O caso de Coimbra ilustra bem esta realidade nacional. O município elaborou um Plano Ciclável, mas, sem acesso a verbas específicas (nacionais ou europeias), a sua concretização é forçosamente lenta. Em contrapartida, foi possível obter financiamento comunitário para a Ciclovia do Mondego, uma ecopista de 44 km entre Coimbra, Montemor-o-Velho e Figueira da Foz, num investimento de 3,5 milhões de euros. Esta está, naturalmente, a avançar.

Isto levanta uma questão fundamental: são importantes as ciclovias intermunicipais? Sim, para lazer e turismo. Mas, se queremos promover a mobilidade ativa e atingir metas ambientais, as prioridades devem ser outras: criar redes urbanas cicláveis, extensas, conectadas e seguras. Contudo, o que está a ser feito é o oposto: constrói-se aquilo para o qual há financiamento, mesmo que isso não seja o mais prioritário. Por outro lado, imagine-se que o mesmo investimento poderia ser aplicado dentro das cidades envolvidas. Estaríamos a dar os primeiros passos para uma verdadeira rede urbana de mobilidade ativa.

Passemos ao segundo exemplo: os sistemas metrobus, que estão a surgir em várias cidades, com destaque para Coimbra. Trata-se de um projeto de grande complexidade, com impacto muito para além da mobilidade, que se estende ao desenvolvimento urbano, à sustentabilidade e à qualidade de vida.

As obras são promovidas pela Infraestruturas de Portugal, cabendo à sociedade Metro Mondego a contratação dos veículos e dos sistemas técnicos. A Câmara Municipal tem o papel de garantir que as intervenções servem o interesse público local.
Durante os preparativos, verificou-se que, sob o traçado do metrobus, existiam condutas de água e coletores de saneamento e drenagem que, dentro de poucos anos, precisariam de obras. Em vez de intervir mais tarde, com custos e prejuízos agravados, as entidades envolvidas articularam-se para antecipar essas obras e realizá-las antes da construção do canal do metrobus.

É um exemplo raro – mas valioso – de bom planeamento, com cooperação institucional e visão de longo prazo. Naturalmente, isto implicou adiar, em cerca de um ano, a entrada em funcionamento do sistema (a que acresce outro ano, devido a imprevistos de obra e contestação dos concursos públicos).
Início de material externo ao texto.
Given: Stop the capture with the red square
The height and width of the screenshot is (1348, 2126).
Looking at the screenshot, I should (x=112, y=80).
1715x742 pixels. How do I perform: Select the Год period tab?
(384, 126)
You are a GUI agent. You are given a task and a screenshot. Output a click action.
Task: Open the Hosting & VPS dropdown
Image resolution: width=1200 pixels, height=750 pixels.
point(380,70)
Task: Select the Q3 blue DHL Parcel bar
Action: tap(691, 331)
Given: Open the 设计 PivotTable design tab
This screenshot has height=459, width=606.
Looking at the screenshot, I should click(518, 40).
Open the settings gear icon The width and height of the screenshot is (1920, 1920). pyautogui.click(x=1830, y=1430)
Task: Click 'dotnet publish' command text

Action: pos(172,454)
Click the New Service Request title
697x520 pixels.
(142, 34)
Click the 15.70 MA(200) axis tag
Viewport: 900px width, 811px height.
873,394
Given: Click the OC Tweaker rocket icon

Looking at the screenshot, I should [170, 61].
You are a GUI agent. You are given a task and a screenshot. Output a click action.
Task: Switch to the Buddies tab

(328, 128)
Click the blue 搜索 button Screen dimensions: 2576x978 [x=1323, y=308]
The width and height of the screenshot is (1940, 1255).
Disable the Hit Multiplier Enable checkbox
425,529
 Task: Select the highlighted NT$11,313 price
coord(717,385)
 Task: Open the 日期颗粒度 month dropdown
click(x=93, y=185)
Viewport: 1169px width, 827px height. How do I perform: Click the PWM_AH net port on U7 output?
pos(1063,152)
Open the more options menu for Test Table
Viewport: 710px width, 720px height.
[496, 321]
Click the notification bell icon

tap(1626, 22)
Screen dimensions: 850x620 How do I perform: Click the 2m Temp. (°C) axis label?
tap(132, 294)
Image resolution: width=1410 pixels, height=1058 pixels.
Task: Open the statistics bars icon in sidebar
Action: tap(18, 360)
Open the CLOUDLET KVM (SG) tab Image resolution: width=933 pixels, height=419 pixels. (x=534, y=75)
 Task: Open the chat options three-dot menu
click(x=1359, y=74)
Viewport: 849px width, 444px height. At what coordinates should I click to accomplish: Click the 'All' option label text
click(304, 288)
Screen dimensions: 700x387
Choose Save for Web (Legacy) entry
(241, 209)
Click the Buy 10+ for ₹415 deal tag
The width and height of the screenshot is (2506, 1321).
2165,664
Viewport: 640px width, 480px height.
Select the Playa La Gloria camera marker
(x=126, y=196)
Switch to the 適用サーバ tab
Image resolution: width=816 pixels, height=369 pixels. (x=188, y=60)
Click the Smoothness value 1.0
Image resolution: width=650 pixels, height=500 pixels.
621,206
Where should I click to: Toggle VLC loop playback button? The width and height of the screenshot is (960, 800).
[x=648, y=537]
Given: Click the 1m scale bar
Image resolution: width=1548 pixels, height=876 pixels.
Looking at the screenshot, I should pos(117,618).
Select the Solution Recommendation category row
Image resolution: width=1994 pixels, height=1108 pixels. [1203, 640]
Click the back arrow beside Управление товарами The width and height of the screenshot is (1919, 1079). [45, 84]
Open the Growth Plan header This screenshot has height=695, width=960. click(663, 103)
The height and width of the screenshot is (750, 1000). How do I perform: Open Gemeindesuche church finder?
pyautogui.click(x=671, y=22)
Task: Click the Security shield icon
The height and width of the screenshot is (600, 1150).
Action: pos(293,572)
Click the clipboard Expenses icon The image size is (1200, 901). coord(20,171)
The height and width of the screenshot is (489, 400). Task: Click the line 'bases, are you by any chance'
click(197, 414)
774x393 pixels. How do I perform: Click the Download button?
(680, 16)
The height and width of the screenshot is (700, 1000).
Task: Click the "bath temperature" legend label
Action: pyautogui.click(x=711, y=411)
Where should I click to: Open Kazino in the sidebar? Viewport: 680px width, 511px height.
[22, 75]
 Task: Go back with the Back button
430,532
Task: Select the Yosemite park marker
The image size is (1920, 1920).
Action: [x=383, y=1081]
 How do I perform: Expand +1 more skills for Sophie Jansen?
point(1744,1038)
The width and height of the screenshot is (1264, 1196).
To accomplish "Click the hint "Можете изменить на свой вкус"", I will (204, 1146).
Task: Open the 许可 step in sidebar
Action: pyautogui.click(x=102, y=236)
Ainda assim, pesando tudo, foi uma decisão acertada. Estes dois casos mostram realidades distintas. No primeiro, temos uma estratégia bem definida, mas sem meios de implementação. No segundo, vemos um projeto estruturante que, usufruindo de planeamento e coordenação, adiou benefícios de curto prazo a bem de ganhos maiores no futuro.

A resposta à pergunta inicial, ao invés do planeamento, parece residir no financiamento e na falta de alinhamento com os objetivos a atingir. Não são as estratégias, os planos e as prioridades neles estabelecidas que ditam a ação, mas sim a existência (ou ausência) de fundos para a executar. A esta questão acresce a pressa com que se decide e se implementa quando o prazo dos fundos de financiamento se começa a aproximar. Vejamos o que vai acontecer com o PRR. Em suma, em Portugal, em vez de planearmos para agir, seguindo prioridades estratégicas, agimos em função das oportunidades financeiras. Será boa política?